• [Problem to work on] Output the entries below word for word, stopping once the line containing "Click the save-page icon in the status bar" is done, and omit each picture.

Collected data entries
•••

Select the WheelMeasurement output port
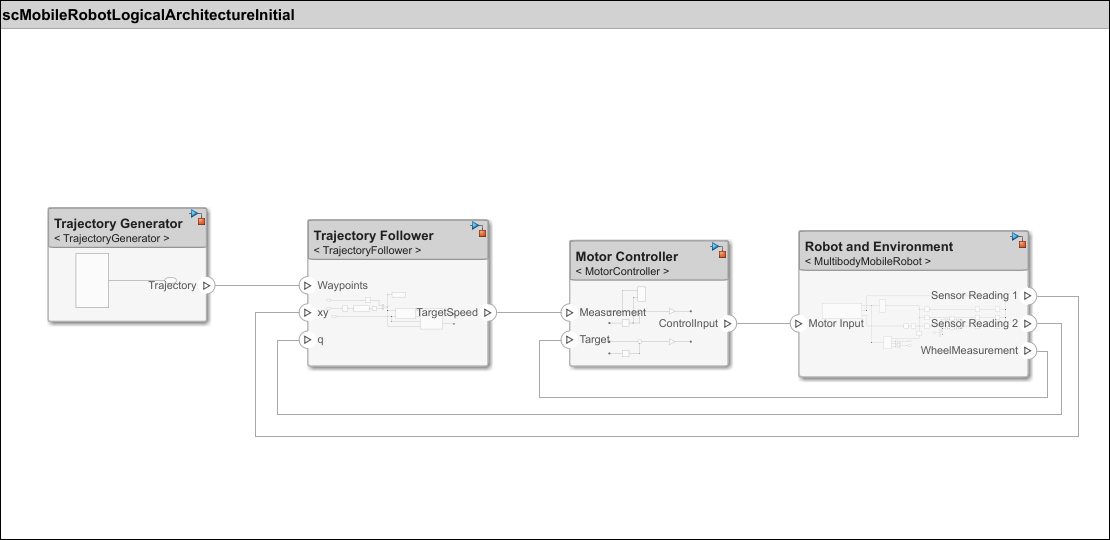1110x540 pixels. (x=1028, y=350)
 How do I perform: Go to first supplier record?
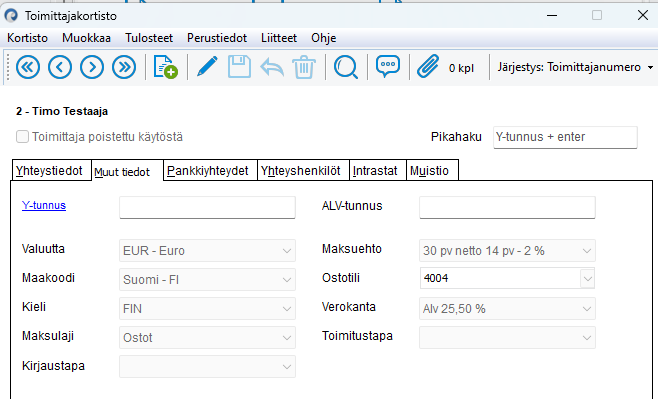[x=28, y=67]
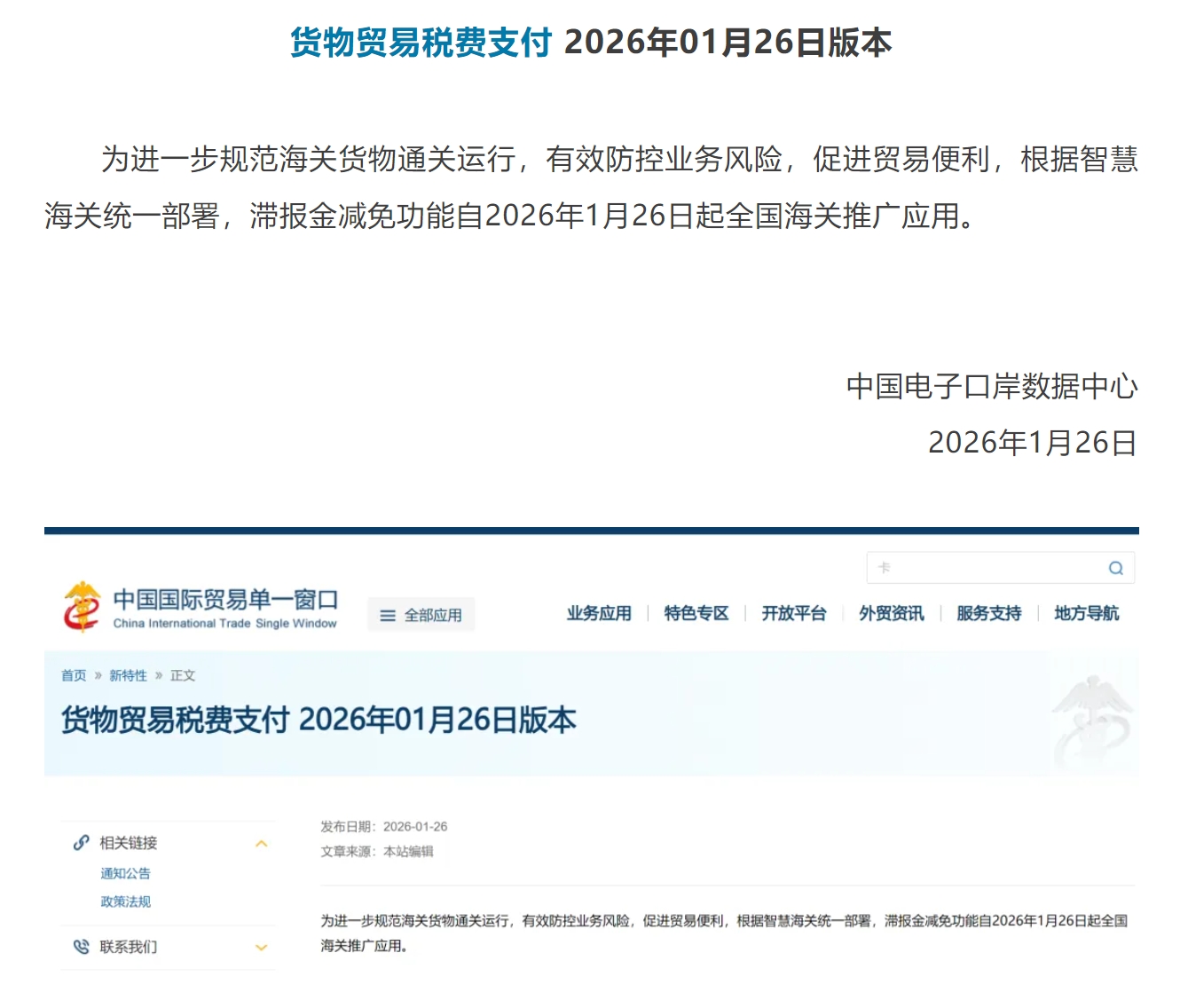Click the chain-link icon beside 相关链接
Viewport: 1180px width, 1008px height.
coord(81,843)
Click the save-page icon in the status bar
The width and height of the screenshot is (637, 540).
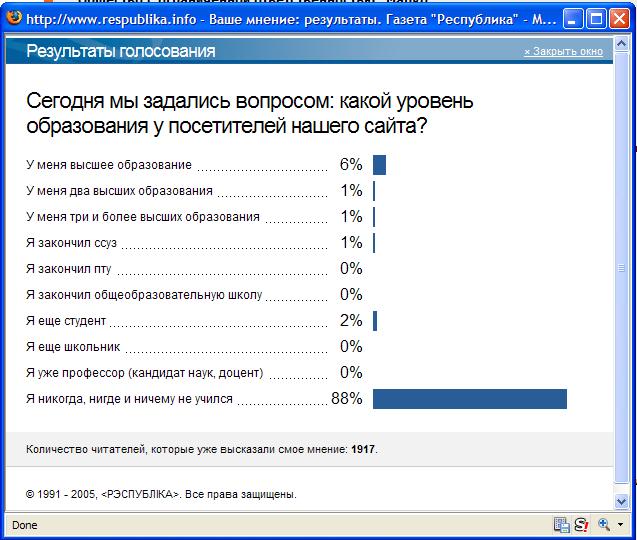(x=561, y=524)
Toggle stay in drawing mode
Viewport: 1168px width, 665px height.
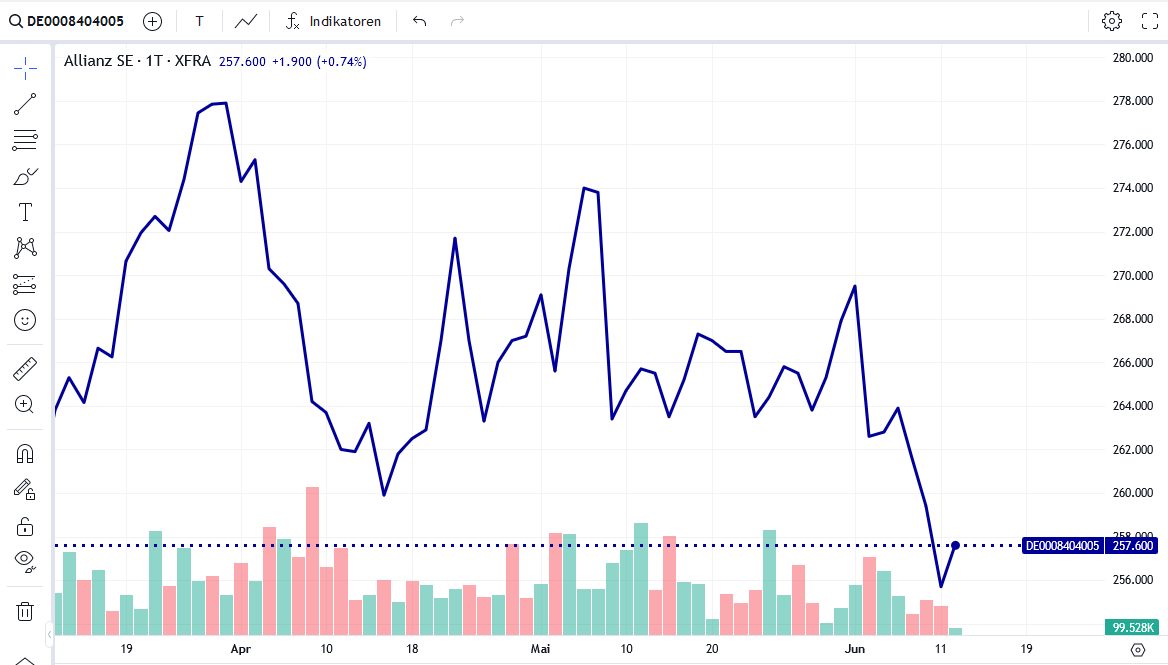(x=25, y=489)
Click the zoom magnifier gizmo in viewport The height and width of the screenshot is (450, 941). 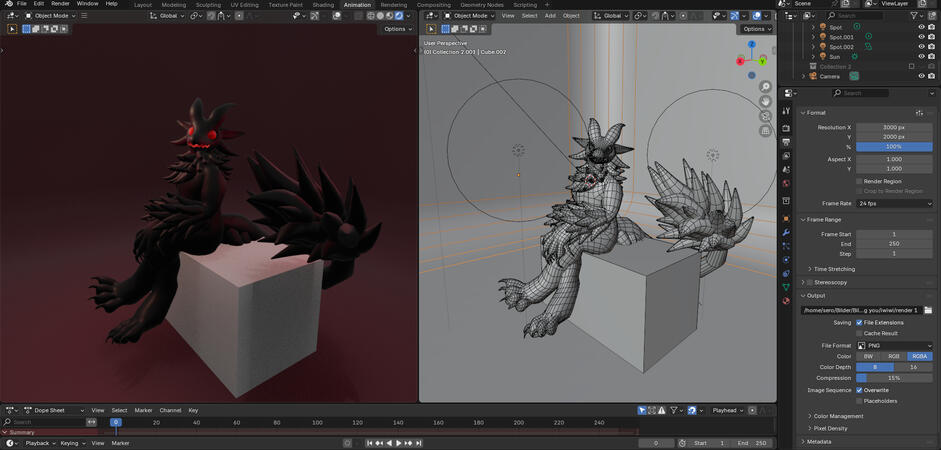coord(766,87)
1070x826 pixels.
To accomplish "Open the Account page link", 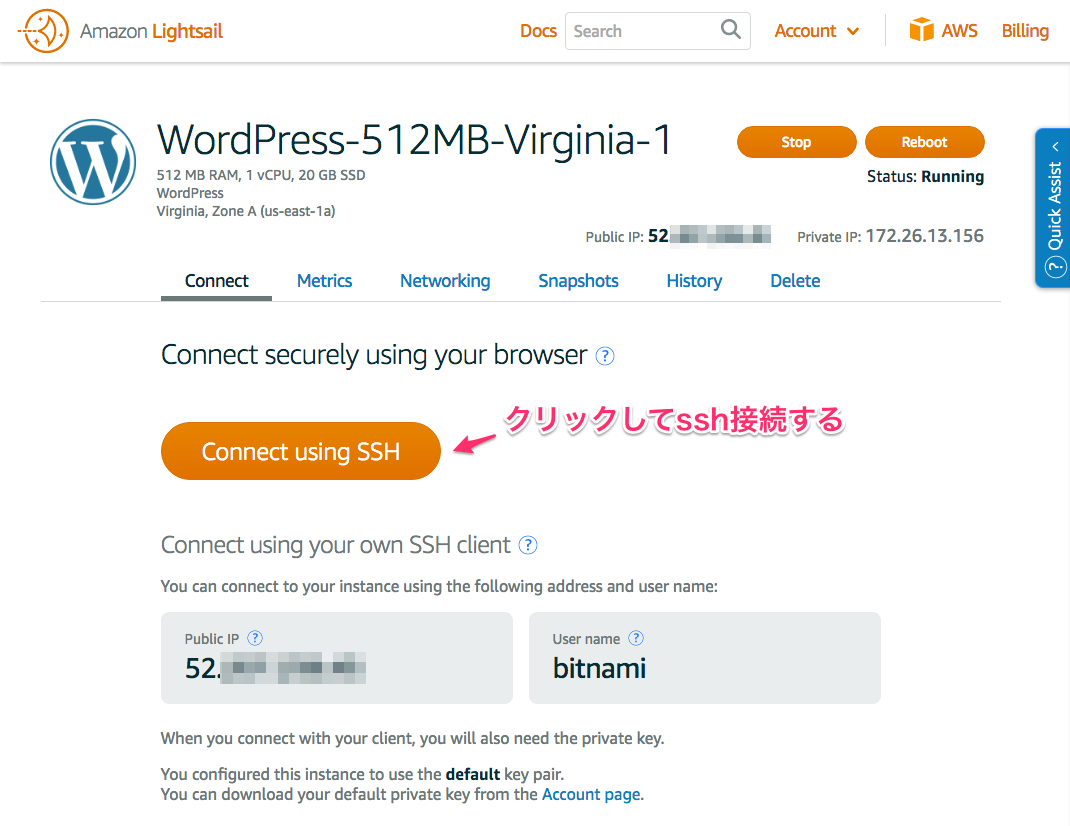I will pyautogui.click(x=590, y=794).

•••

• [Solution below]
Select the WheelMeasurement output port
1110x540 pixels. (x=1028, y=350)
 How do I perform: Go to first supplier record?
[x=28, y=67]
Click the chain-link icon beside 相关链接
Viewport: 1180px width, 1008px height.
coord(81,843)
Click the save-page icon in the status bar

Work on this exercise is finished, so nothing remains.